Professor, APA dispute ghostwriting allegation

By and
Dec. 1, 2010, 3:04 a.m.

A watchdog group this week urged the National Institutes of Health to put an end to “ghostwriting,” alleging that scientific publications by some federally funded researchers were actually written by drug and marketing companies — including one book co-written by Stanford psychiatry professor Alan Schatzberg.

The Washington group, Project on Government Oversight, bases its allegations on documents made public in a lawsuit against GlaxoSmithKline related to the drug Paxil, as The New York Times first reported on Tuesday.

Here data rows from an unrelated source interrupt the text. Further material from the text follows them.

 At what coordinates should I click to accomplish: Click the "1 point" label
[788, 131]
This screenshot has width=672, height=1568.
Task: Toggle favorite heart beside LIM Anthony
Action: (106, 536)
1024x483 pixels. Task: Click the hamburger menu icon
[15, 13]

The documents include a draft of the book “Recognition and Treatment of Psychiatric Disorders: A Psychopharmacology Handbook for Primary Care,” which was published in 1999 by American Psychiatric Publishing, Inc. (APPI), a branch of the American Psychiatric Association (APA). The draft was “developed” by two writers for the medical publishing company Scientific Therapeutics Information (STI) of New Jersey under an “educational grant” from drug company SmithKline Beecham Pharmaceuticals (now GlaxoSmithKline), according to the document. Schatzberg and Charles Nemeroff, at the time chairman of psychiatry at Emory University, are the book’s authors, the draft said.

Also among the documents was a 1997 letter from STI editor Sally Laden to Nemeroff describing the company’s timeline for completing the book. The timeline included several dates when drafts of the book would go to the co-authors and the “sponsor” for comments, “sign-off” and “final approval.”

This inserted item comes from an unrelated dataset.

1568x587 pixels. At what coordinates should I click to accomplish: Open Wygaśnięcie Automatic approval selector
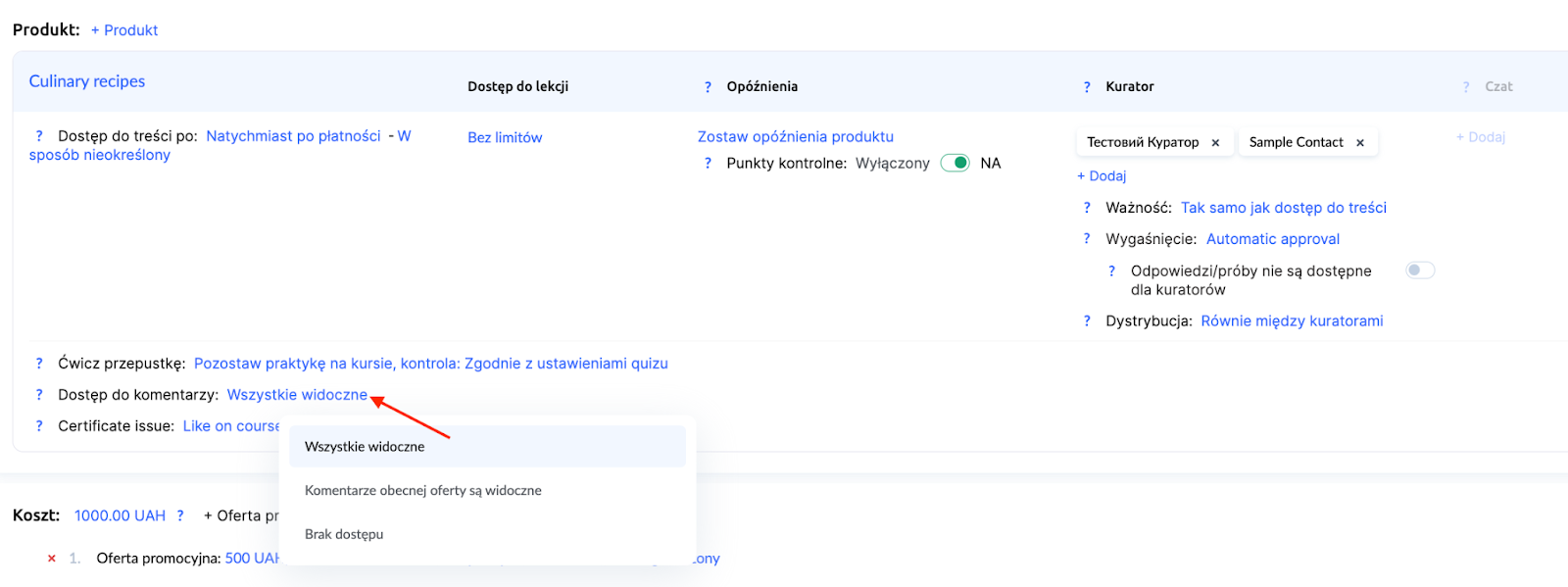coord(1272,239)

“You and Alan [Schatzberg] are in good hands with Diane [Coniglio, an STI writer],” Laden wrote to Nemeroff.

Schatzberg is the former president of the APA, which issued a statement on Tuesday condemning the ghostwriting allegations as untrue.

“Unrestricted” grants, such as the one SmithKline Beecham awarded for the book, “support specific projects” but do not allow companies to control books’ content, the APA said.

“From our perspective, timeline and details in the letter were never approved by APPI [the publisher] or the authors,” the statement added.

“This type of editorial assistance was quite common, especially the use of editorial experts to compile and check facts in books on pharmacology,” said Ron McMillen, chief executive of APPI, in the statement. “To say the book was ghostwritten is not true.” He added the authors and the publisher did not sign a contract until two years after the letter from Laden, and that the book was peer-reviewed by eight physicians.

Schatzberg, Nemeroff and STI did not return requests for comment.

Schatzberg, the chairman of psychiatry and behavioral sciences at Stanford for 19 years before stepping down this summer, faced congressional scrutiny in 2008 when Sen. Chuck Grassley (R-Iowa) raised questions about Schatzberg’s stock holdings in a drug company related to the professor’s federally funded research. Stanford attorneys at the time said the University took “appropriate steps” to prevent a conflict of interest. Schatzberg ultimately resigned as principal investigator for the grant.

Since then, the Stanford School of Medicine has revised the ethics policy it implemented in 2006, called the Stanford Industry Interactions Policy. Earlier this year it prohibited adjunct clinical faculty — volunteer teachers who often work in private practices — from giving paid speeches written by drug and medical-device companies.

The policy also forbids faculty, students and staff from engaging in ghostwriting: “in other words, individuals may not publish articles under their own names that are written in whole or material part by industry employees,” it says.

As medical school spokesman Paul Costello pointed out, Stanford’s ghostwriting policy would not have been in effect in 1999, when the book was published. He added that Schatzberg and the APA “strongly deny that the manuscript was ghostwritten.”

On Tuesday, doctors spoke critically to The Times about SmithKline Beecham’s alleged influence on the book. And members of the watchdog group, including former Grassley staffer Paul Thacker, pointed to other examples of what they called ghostwriting among federally funded researchers.

But Schatzberg told The Times that’s not what happened here. SmithKline Beecham was not involved in the book’s content and the 1997 letter was “a theoretical proposal that bears little, if any relationship to what actually happened,” he said in an e-mail, adding: “An unrestricted grant does not give the company any right of sign-off on content and in fact they had no sign-off in content.”